Note: this uses the less common natural ordering that orders first
all the unknowns for x = h then for x = 2h etc; Hence you see J = Ii +- n
instead of J = I +- m as you might expect. The more standard ordering
would first do all variables for y = h, then y = 2h etc.
PetscMPIInt rank; // processor rank
PetscMPIInt size; // size of communicator
cout << "Rank = " << rank << endl;
cout << "Size = " << size << endl;
cout << "Generating 2D-Array" << endl;
double temp2D[120000][3];
for (Ii=Istart; Ii<Iend; Ii++) {
for(J=0; J<n;J++){
temp2D[Ii][J] = 1;
cout << "Processor " << rank << " set values : " << Istart << " - " << Iend << " into 2D-Array" << endl;
v = -1.0;
for (Ii=Istart; Ii<Iend; Ii++) {
for(J=0; J<n;J++){
cout << "Ii = " << Ii << " processor " << rank << " and it owns: " << Istart << " - " << Iend << endl;
Assemble matrix, using the 2-step process:
MatAssemblyBegin(), MatAssemblyEnd()
Computations can be done while messages are in transition
by placing code between these two statements.
ierr = MatAssemblyBegin(A,MAT_FINAL_ASSEMBLY);CHKERRQ(ierr);
ierr = MatAssemblyEnd(A,MAT_FINAL_ASSEMBLY);CHKERRQ(ierr);
cout << "No more MPI" << endl;
return 0;
我的真实程序有几个不同的 .cpp 文件。
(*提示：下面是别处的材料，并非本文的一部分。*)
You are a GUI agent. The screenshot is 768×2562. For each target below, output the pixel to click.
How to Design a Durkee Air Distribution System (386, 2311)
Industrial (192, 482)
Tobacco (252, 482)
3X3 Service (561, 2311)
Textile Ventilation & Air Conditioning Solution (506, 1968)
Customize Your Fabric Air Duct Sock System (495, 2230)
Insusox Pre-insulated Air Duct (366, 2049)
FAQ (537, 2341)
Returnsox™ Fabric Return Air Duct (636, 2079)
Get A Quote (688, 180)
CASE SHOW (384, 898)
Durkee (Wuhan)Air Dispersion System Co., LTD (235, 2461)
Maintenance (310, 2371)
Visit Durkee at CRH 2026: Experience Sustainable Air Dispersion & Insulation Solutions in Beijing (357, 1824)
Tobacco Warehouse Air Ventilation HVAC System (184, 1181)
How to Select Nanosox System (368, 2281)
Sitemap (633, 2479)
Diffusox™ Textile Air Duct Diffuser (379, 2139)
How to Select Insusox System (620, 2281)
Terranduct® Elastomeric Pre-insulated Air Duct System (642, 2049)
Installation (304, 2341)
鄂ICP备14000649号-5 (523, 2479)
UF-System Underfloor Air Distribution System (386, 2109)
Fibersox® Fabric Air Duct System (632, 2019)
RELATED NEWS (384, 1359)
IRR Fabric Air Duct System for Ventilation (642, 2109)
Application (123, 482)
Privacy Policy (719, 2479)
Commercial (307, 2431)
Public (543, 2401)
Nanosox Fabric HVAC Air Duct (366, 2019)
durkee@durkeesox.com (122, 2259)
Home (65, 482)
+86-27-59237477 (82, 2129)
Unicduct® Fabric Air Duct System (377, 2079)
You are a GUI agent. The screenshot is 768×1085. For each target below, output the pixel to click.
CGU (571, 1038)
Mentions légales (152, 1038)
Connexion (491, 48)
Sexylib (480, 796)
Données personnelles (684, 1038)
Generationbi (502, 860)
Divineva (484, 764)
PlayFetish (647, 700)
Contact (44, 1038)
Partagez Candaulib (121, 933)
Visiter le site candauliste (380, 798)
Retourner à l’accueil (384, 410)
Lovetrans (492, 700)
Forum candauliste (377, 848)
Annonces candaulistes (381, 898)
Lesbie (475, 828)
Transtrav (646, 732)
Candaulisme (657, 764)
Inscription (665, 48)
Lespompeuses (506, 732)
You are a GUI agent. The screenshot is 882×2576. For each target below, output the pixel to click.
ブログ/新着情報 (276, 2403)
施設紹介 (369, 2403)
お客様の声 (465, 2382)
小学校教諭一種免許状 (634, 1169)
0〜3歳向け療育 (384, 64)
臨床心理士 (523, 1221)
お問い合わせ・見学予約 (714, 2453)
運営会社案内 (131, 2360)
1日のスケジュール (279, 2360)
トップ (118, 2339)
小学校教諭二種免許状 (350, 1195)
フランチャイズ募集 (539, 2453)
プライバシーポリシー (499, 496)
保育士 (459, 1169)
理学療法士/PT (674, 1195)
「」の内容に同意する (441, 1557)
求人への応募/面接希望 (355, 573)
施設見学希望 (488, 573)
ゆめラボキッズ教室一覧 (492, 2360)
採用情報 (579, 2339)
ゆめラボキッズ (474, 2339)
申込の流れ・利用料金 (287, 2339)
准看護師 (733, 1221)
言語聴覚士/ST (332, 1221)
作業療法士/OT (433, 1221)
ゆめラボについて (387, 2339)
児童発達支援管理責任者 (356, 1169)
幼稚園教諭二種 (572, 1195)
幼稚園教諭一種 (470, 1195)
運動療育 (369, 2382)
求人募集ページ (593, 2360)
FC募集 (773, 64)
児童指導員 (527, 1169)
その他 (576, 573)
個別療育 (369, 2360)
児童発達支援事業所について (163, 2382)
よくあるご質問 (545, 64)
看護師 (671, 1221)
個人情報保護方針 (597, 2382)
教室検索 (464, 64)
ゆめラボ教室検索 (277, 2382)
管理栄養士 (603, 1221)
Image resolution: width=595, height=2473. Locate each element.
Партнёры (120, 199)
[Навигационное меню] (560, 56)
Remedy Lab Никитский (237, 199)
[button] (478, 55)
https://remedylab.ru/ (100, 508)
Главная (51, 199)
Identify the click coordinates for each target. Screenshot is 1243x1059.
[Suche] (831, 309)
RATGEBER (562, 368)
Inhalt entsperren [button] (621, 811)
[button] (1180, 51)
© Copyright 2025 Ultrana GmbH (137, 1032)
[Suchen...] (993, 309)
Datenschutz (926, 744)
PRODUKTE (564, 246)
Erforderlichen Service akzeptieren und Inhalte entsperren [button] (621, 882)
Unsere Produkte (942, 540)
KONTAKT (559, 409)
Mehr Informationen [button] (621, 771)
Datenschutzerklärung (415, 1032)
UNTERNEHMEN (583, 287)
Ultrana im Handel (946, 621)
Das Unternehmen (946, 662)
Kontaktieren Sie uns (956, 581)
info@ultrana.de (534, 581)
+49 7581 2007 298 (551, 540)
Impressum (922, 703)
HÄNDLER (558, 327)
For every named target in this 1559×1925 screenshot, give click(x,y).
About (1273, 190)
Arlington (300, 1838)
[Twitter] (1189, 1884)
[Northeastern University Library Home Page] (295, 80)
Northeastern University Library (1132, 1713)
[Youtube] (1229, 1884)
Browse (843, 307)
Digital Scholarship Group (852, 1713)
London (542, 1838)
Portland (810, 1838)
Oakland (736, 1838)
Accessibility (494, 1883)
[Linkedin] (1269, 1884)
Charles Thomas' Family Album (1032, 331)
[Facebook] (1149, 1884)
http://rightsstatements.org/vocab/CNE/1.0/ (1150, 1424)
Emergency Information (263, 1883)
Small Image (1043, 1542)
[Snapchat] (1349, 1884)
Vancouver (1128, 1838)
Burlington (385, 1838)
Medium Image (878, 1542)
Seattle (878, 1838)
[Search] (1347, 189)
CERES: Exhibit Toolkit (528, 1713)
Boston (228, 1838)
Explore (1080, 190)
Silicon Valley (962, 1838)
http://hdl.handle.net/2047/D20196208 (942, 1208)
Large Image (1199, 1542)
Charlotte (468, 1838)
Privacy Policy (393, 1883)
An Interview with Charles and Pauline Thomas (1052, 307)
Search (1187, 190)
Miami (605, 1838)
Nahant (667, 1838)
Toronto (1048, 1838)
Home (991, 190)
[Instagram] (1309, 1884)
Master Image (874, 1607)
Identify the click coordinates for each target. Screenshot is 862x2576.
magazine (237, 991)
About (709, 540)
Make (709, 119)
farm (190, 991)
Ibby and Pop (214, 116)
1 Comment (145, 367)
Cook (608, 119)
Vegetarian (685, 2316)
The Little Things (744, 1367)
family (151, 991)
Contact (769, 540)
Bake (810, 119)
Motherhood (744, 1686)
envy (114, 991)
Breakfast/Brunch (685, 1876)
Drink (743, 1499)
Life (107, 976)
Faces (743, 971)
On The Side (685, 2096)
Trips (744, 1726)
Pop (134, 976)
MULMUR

我在主程序中初始化 MPI,调用另一个 .cpp 文件中的函数,在该文件中我确实实现了相同类型的矩阵填充,但是在填充矩阵之前程序所做的所有 cout 将打印与我的核心数量一样多的次数。
我可以将我的测试程序作为 mpiexec -n 4 test 运行,并且它运行成功,但由于某种原因,我必须将我的真实程序作为 mpiexec -n 4 ./myprog 运行
Solving began...
Solving began...
Solving began...
Solving began...
Rank = 0
Size = 4
Generating 2D-Array
Processor 0 set values : 0 - 30000 into 2D-Array
Rank = 2
Size = 4
Generating 2D-Array
Processor 2 set values : 60000 - 90000 into 2D-Array
Rank = 3
Size = 4
Generating 2D-Array
Processor 3 set values : 90000 - 120000 into 2D-Array
Rank = 1
Size = 4
Generating 2D-Array
Processor 1 set values : 30000 - 60000 into 2D-Array
Ii = 30000 processor 0 and it owns: 0 - 30000
Ii = 90000 processor 2 and it owns: 60000 - 90000
Ii = 120000 processor 3 and it owns: 90000 - 120000
Ii = 60000 processor 1 and it owns: 30000 - 60000
no more MPI
no more MPI
no more MPI
no more MPI
在两条评论后编辑:所以我的目标是在有 20 个节点且每个节点有 2 个核心的小型集群上运行它。稍后这应该在超级计算机上运行,所以 mpi 绝对是我需要走的路。我目前正在两台不同的机器上对此进行测试,其中一台有 1 个处理器/4 个内核,第二个有 4 个处理器/16 个内核。